## Raw data
----------------------------------------
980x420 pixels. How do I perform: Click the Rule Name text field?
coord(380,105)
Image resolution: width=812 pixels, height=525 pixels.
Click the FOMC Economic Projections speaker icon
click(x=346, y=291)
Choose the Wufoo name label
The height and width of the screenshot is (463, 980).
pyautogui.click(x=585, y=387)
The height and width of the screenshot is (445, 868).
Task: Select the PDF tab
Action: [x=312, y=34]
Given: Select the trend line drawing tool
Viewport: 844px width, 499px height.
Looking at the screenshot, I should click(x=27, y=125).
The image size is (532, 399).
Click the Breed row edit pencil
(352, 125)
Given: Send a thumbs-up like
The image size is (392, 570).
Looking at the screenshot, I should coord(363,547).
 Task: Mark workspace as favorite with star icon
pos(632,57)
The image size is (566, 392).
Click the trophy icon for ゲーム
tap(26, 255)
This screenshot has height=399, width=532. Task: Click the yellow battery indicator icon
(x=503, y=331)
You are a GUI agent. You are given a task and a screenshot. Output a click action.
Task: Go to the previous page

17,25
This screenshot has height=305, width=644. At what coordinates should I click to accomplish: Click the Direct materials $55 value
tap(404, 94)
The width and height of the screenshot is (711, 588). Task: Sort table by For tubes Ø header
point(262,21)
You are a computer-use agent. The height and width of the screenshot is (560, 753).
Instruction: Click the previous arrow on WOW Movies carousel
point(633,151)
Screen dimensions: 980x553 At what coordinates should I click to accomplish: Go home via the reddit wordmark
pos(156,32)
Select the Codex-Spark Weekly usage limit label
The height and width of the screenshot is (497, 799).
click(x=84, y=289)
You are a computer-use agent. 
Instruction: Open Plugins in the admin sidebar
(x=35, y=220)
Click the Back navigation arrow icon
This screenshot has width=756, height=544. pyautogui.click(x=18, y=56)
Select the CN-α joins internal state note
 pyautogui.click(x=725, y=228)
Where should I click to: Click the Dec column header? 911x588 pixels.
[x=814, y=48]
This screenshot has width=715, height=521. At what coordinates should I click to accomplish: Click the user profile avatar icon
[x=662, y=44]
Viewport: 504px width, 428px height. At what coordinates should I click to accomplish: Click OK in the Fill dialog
----------------------------------------
## Activity
Copy out every entry again, exactly as it was given.

## Worked solution
980x420 pixels. How do I perform: Click the Rule Name text field?
coord(380,105)
Image resolution: width=812 pixels, height=525 pixels.
Click the FOMC Economic Projections speaker icon
click(x=346, y=291)
Choose the Wufoo name label
The height and width of the screenshot is (463, 980).
pyautogui.click(x=585, y=387)
The height and width of the screenshot is (445, 868).
Task: Select the PDF tab
Action: [x=312, y=34]
Given: Select the trend line drawing tool
Viewport: 844px width, 499px height.
Looking at the screenshot, I should click(x=27, y=125).
The image size is (532, 399).
Click the Breed row edit pencil
(352, 125)
Given: Send a thumbs-up like
The image size is (392, 570).
Looking at the screenshot, I should coord(363,547).
 Task: Mark workspace as favorite with star icon
pos(632,57)
The image size is (566, 392).
Click the trophy icon for ゲーム
tap(26, 255)
This screenshot has height=399, width=532. Task: Click the yellow battery indicator icon
(x=503, y=331)
You are a GUI agent. You are given a task and a screenshot. Output a click action.
Task: Go to the previous page

17,25
This screenshot has height=305, width=644. At what coordinates should I click to accomplish: Click the Direct materials $55 value
tap(404, 94)
The width and height of the screenshot is (711, 588). Task: Sort table by For tubes Ø header
point(262,21)
You are a computer-use agent. The height and width of the screenshot is (560, 753).
Instruction: Click the previous arrow on WOW Movies carousel
point(633,151)
Screen dimensions: 980x553 At what coordinates should I click to accomplish: Go home via the reddit wordmark
pos(156,32)
Select the Codex-Spark Weekly usage limit label
The height and width of the screenshot is (497, 799).
click(x=84, y=289)
You are a computer-use agent. 
Instruction: Open Plugins in the admin sidebar
(x=35, y=220)
Click the Back navigation arrow icon
This screenshot has width=756, height=544. pyautogui.click(x=18, y=56)
Select the CN-α joins internal state note
 pyautogui.click(x=725, y=228)
Where should I click to: Click the Dec column header? 911x588 pixels.
[x=814, y=48]
This screenshot has width=715, height=521. At what coordinates should I click to accomplish: Click the user profile avatar icon
[x=662, y=44]
Viewport: 504px width, 428px height. At what coordinates should I click to accomplish: Click OK in the Fill dialog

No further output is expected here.